▶ What the task requires
List every line below that contains the word "height", copying each such line in full.

Page and screen pointing data:
==========

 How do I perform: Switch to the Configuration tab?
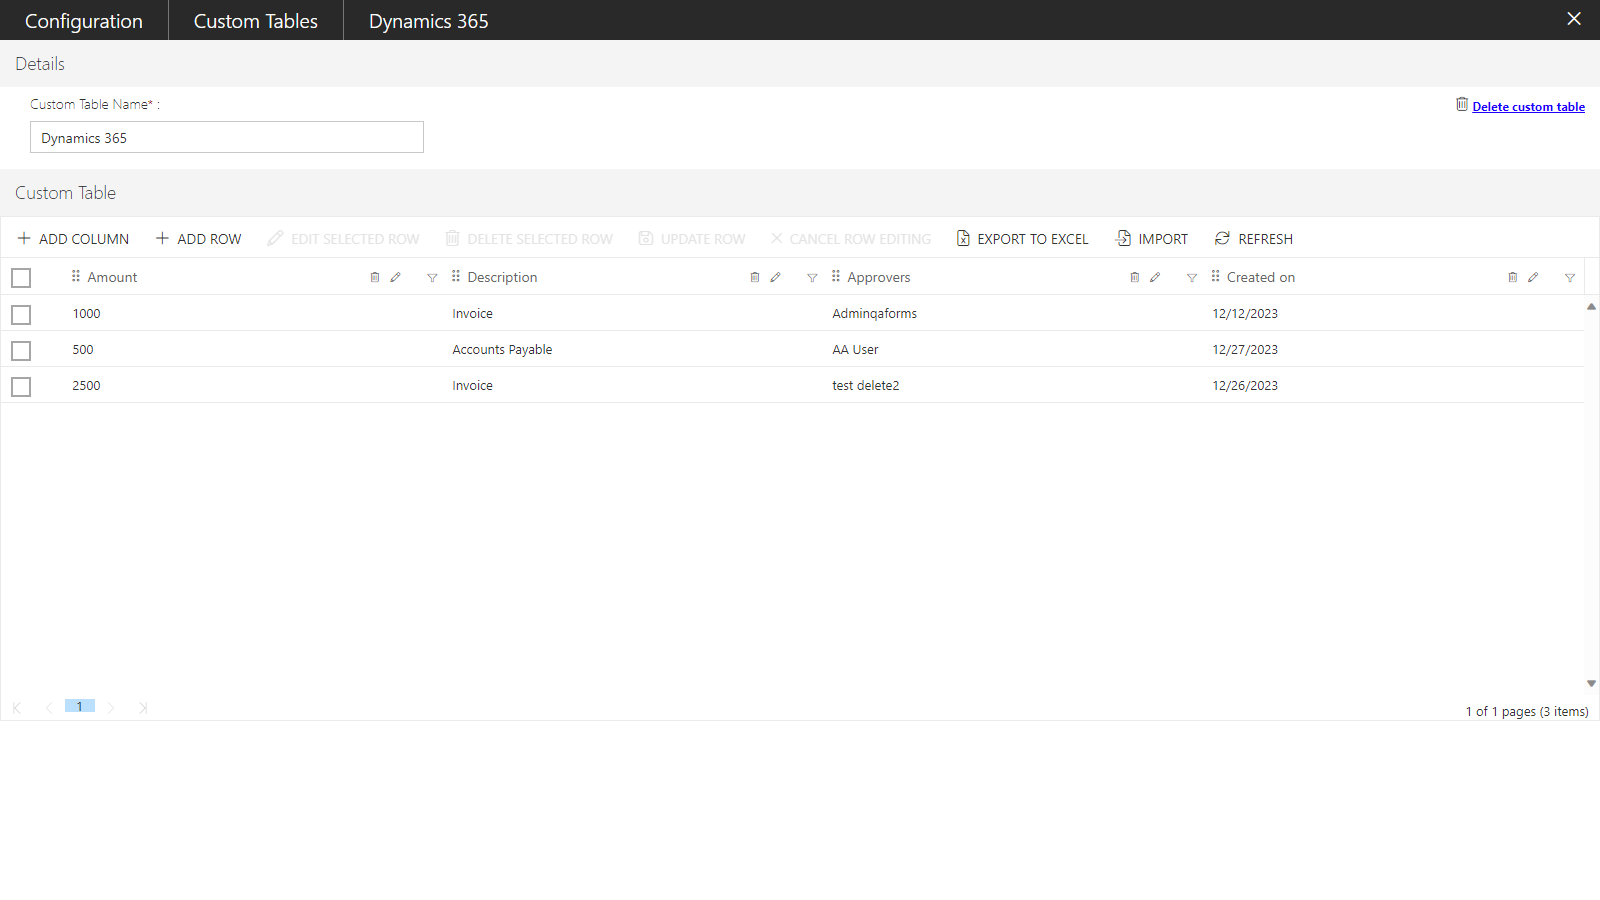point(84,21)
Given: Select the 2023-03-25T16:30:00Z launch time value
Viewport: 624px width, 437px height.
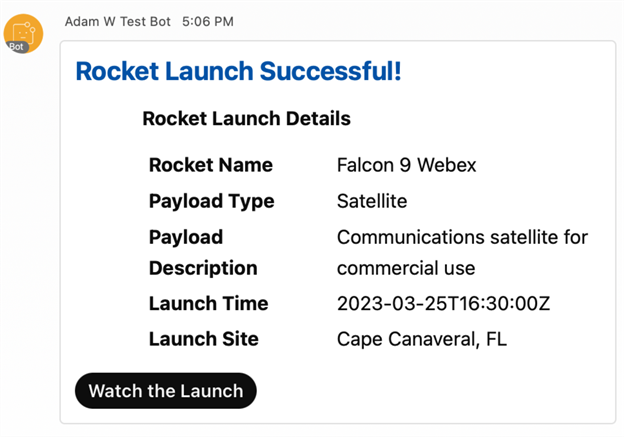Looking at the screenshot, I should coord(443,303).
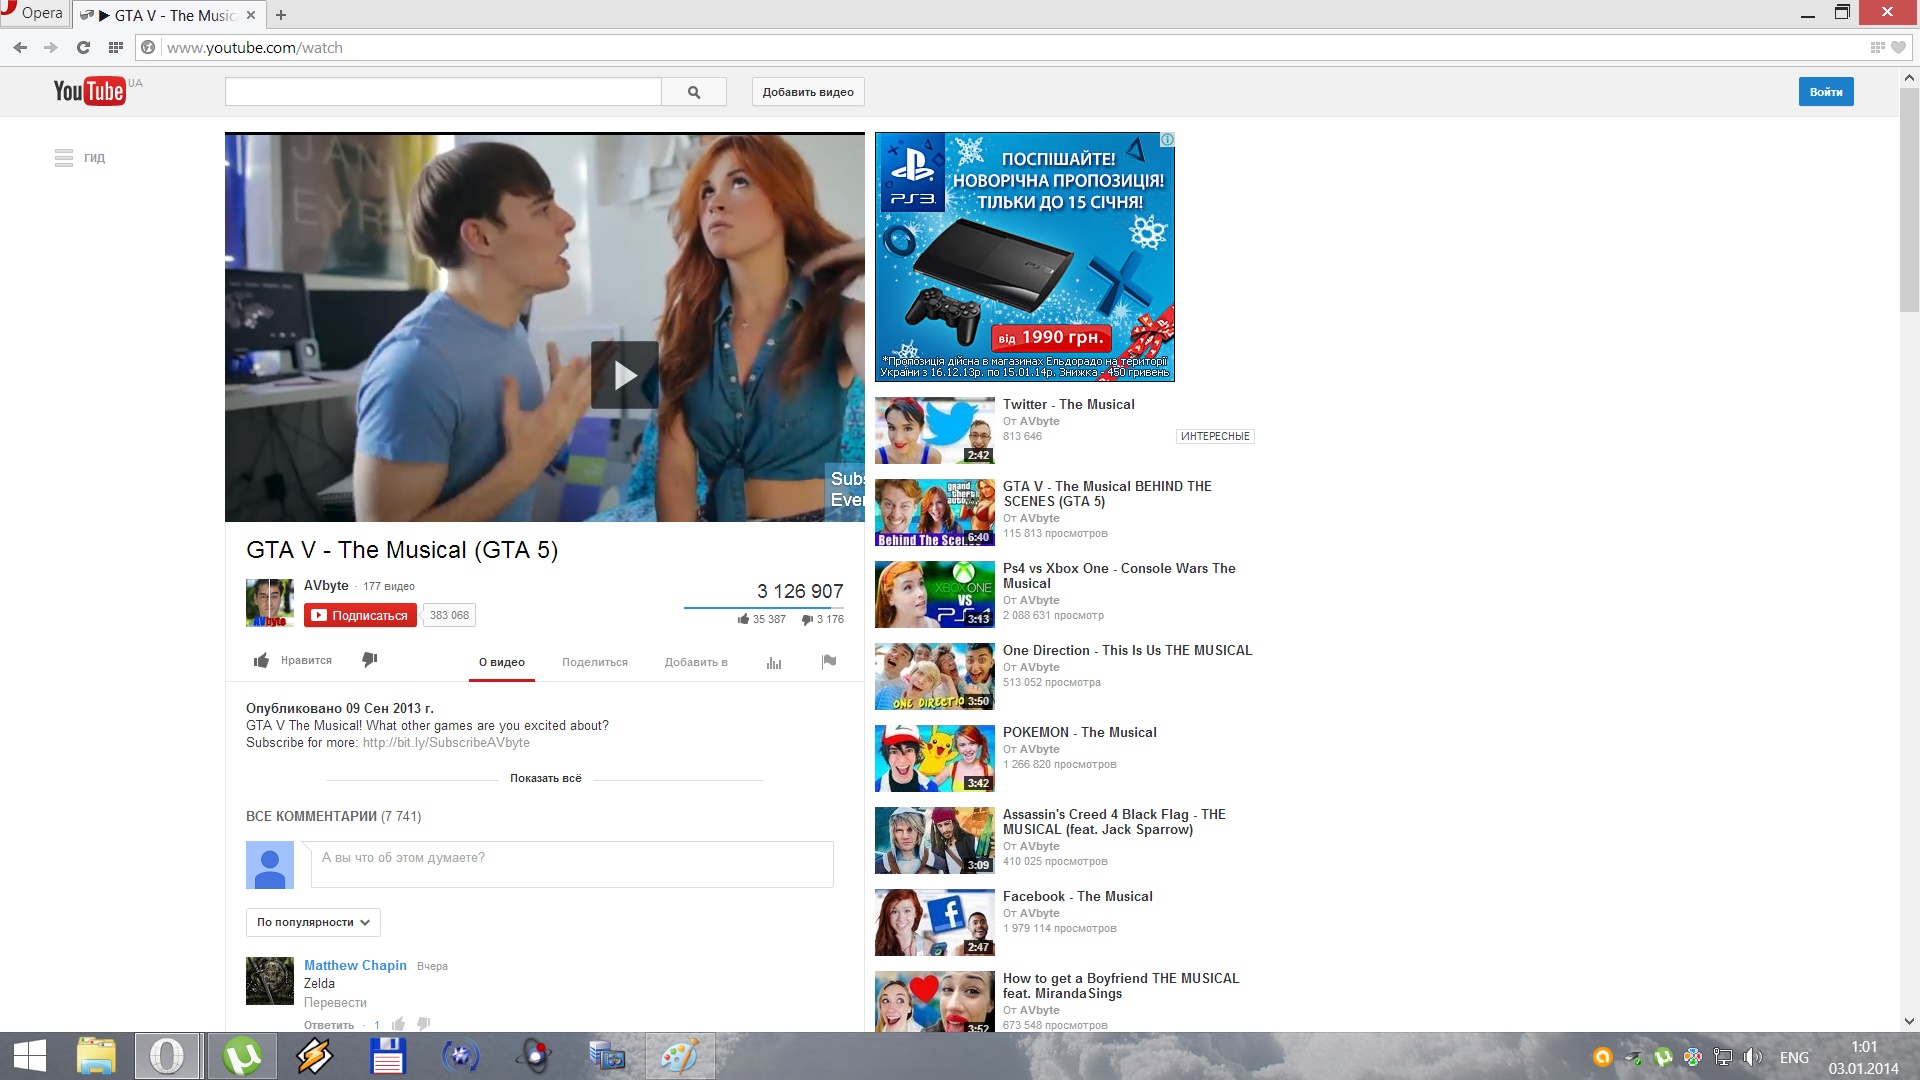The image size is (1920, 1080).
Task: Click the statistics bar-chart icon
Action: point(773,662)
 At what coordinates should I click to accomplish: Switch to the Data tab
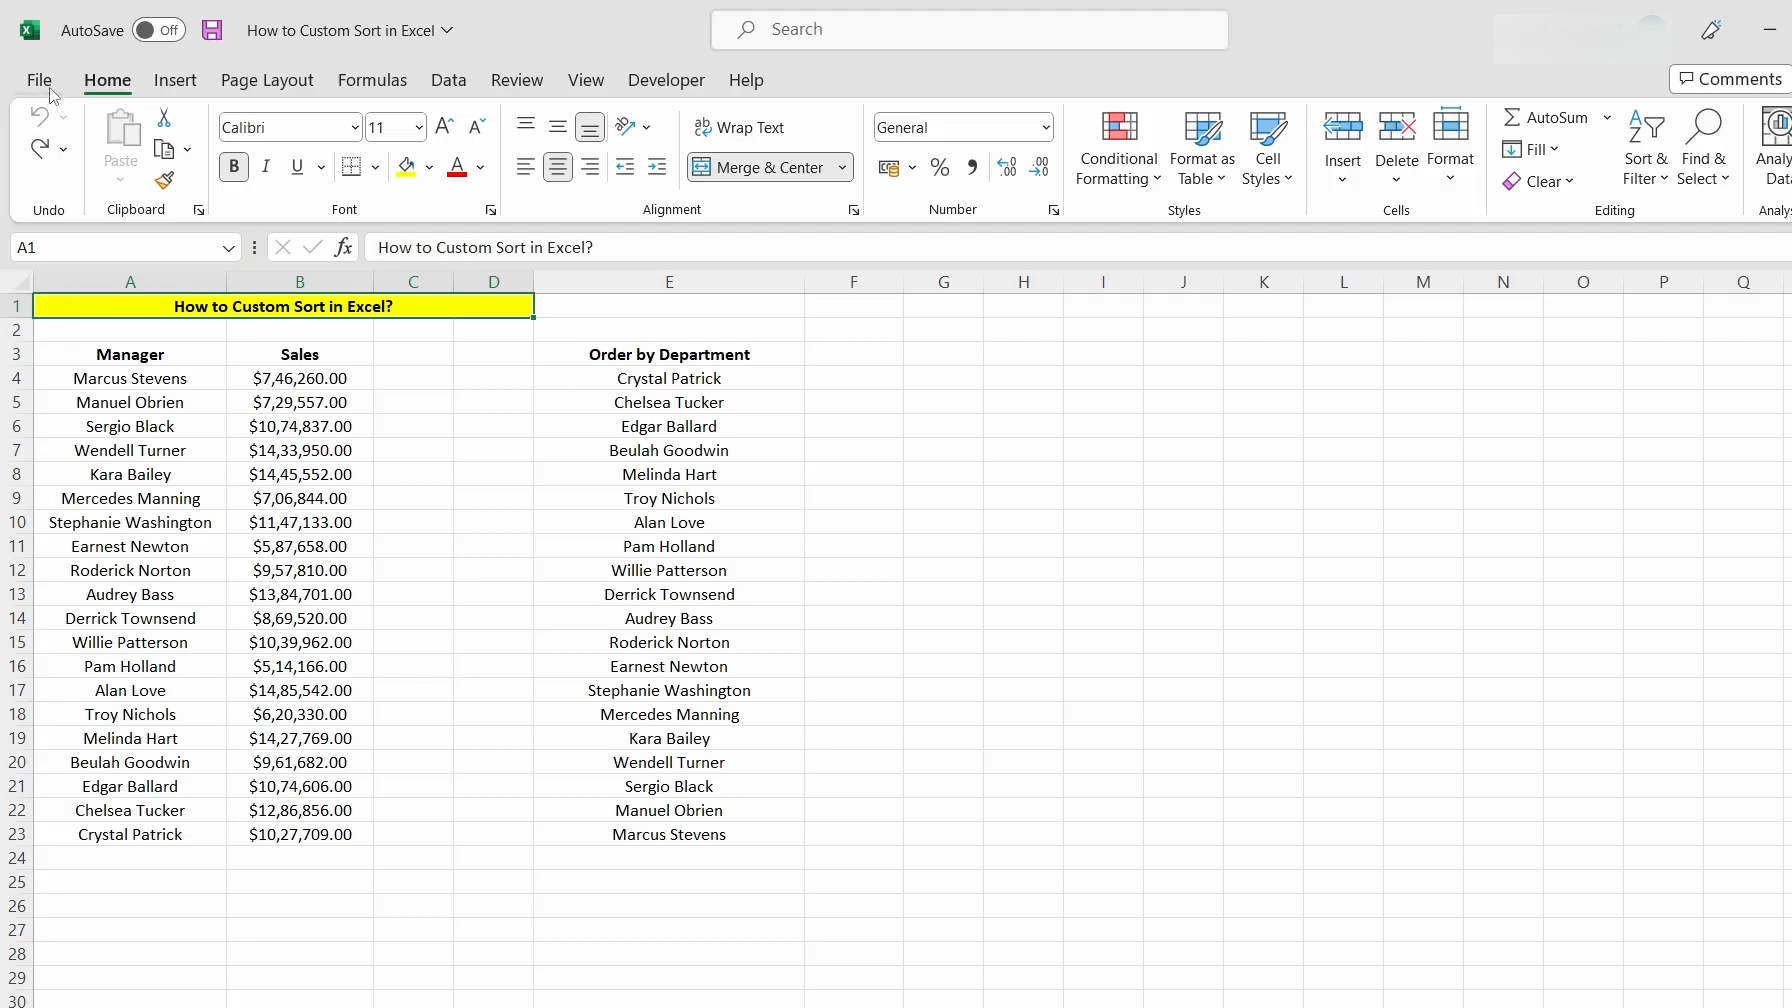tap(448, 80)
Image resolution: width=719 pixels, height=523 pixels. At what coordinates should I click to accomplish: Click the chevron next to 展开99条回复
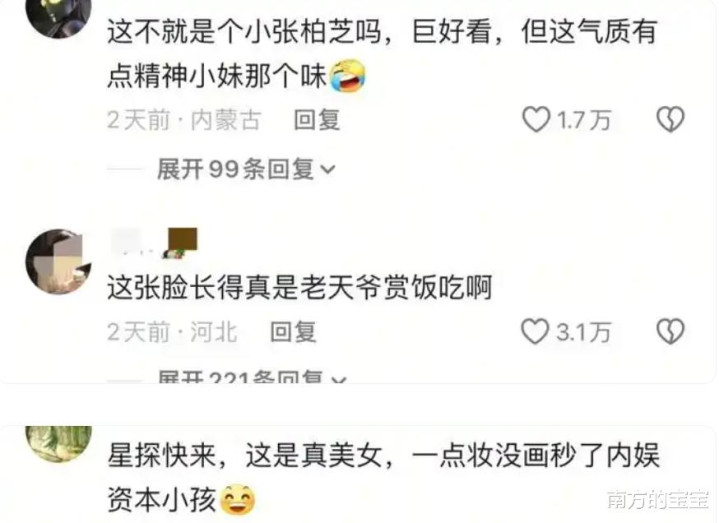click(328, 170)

==========

▶ Solution to this problem
Viewport: 624px width, 437px height.
Image resolution: width=719 pixels, height=523 pixels. At what coordinates should I click to accomplish: Click the chevron next to 展开99条回复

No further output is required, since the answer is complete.